Giles Sharon L, Imseeh Georgios, Rivens Ian, Ter Haar Gail R, Taylor Alexandra, deSouza Nandita M
1 The CRUK Cancer Imaging Centre, The Institute of Cancer Research and The Royal Marsden Hospital , London , United Kingdom.
2 Department of Gynae-Oncology, The Royal Marsden Hospital , London , United Kingdom.
Br J Radiol. 2019 Jun;92(1098):20181037. doi: 10.1259/bjr.20181037. Epub 2019 May 14.
To assess the feasibility of targeting recurrent gynaecological tumours with MR guided high intensity focused ultrasound (MRgHIFU).
20 patients with recurrent gynaecological tumours were prospectively scanned on a Philips/Profound 3 T Achieva MR/ Sonalleve HIFU system. Gross tumour volume (GTV) and planning target volume (PTV) were delineated on W and diffusion-weighted imaging (DWI). Achievable treatment volumes that (i) assumed bowel and/or urogenital tract preparation could be used to reduce risk of damage to organs-at-risk (TV), or (ii) assumed no preparations were possible (TV) were compared with PTV on virtual treatment plans. Patients were considered treatable if TV ≥ 50 % PTV.
11/20 patients (55%) were treatable if preparation strategies were used: nine had central pelvic recurrences, two had tumours in metastatic locations. Treatable volume ranged from 3.4 to 90.3 ml, representing 70 ± 17 % of PTVs. Without preparation, 6/20 (30%) patients were treatable (four central recurrences, two metastatic lesions). Limiting factors were disease beyond reach of the HIFU transducer, and bone obstructing tumour access.
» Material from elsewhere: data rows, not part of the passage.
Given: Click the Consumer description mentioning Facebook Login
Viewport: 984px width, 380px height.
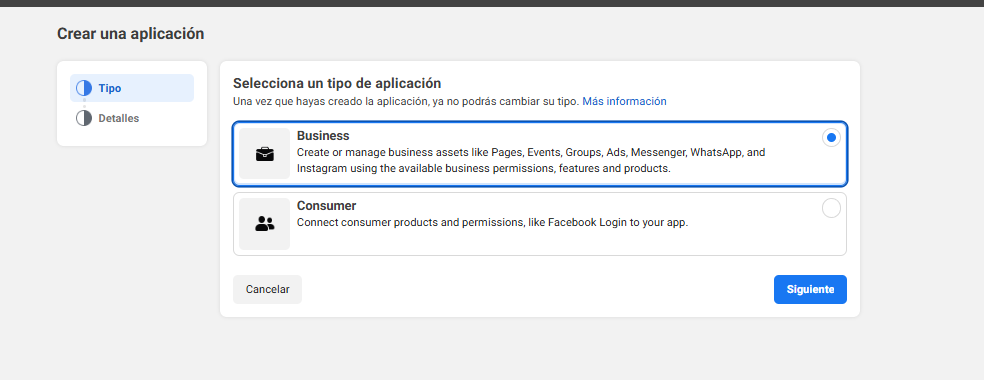Looking at the screenshot, I should [493, 222].
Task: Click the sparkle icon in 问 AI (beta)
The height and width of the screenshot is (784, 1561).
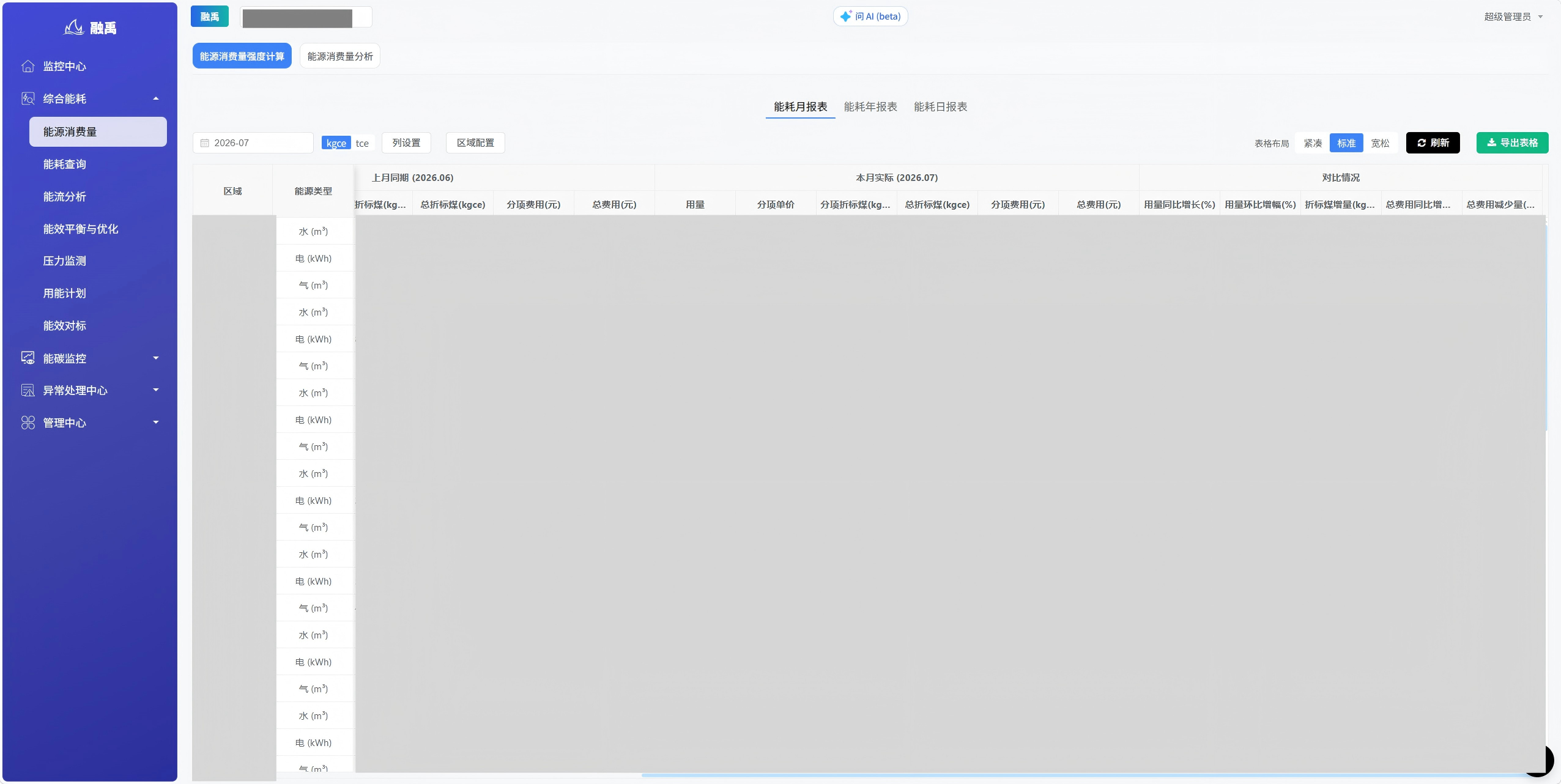Action: 846,17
DWI assisted tumour outlining, but differences from W imaging in GTV size (16.9 ± 23.0%) and PTV location (3.8 ± 2.8 mm in phase-encode direction) limited its use for treatment planning.
Despite variation in size and location within the pelvis, ≥ 50 % of tumour volumes were considered targetable in 55 % patients while avoiding adjacent critical structures. A prospective treatment study will assess safety and symptom relief in a second patient cohort.
Target size, location and access make MRgHIFU a viable treatment modality for treating symptomatic recurrent gynaecological tumours within the pelvis.
评估磁共振引导高强度聚焦超声(MRgHIFU)靶向治疗复发性妇科肿瘤的可行性。
对20例复发性妇科肿瘤患者在飞利浦/Profound 3T Achieva MR/ Sonalleve HIFU系统上进行前瞻性扫描。在T2加权成像(T2WI)和扩散加权成像(DWI)上勾画大体肿瘤体积(GTV)和计划靶体积(PTV)。在虚拟治疗计划中,将(i)假设可采用肠道和/或泌尿生殖道准备以降低危及器官损伤风险的可实现治疗体积(TV),或(ii)假设无法进行准备的可实现治疗体积(TV)与PTV进行比较。如果TV≥50%PTV,则认为患者可接受治疗。
如果采用准备策略,11/20例患者(55%)可接受治疗:9例为盆腔中央复发,2例为转移部位肿瘤。可治疗体积范围为3.4至90.3ml,占PTV的70±17%。未进行准备时,6/20例患者(30%)可接受治疗(4例中央复发,2例转移灶)。限制因素包括HIFU换能器无法触及的疾病以及阻碍肿瘤进入的骨骼。DWI有助于肿瘤轮廓勾画,但GTV大小与T2WI成像的差异(16.9±23.0%)以及PTV位置在相位编码方向上的差异(3.8±2.8mm)限制了其在治疗计划中的应用。
尽管盆腔内肿瘤大小和位置存在差异,但在55%的患者中,≥50%的肿瘤体积被认为可靶向治疗,同时避免邻近关键结构。一项前瞻性治疗研究将评估第二组患者的安全性和症状缓解情况。
肿瘤大小、位置和可及性使MRgHIFU成为治疗盆腔内有症状复发性妇科肿瘤的可行治疗方式。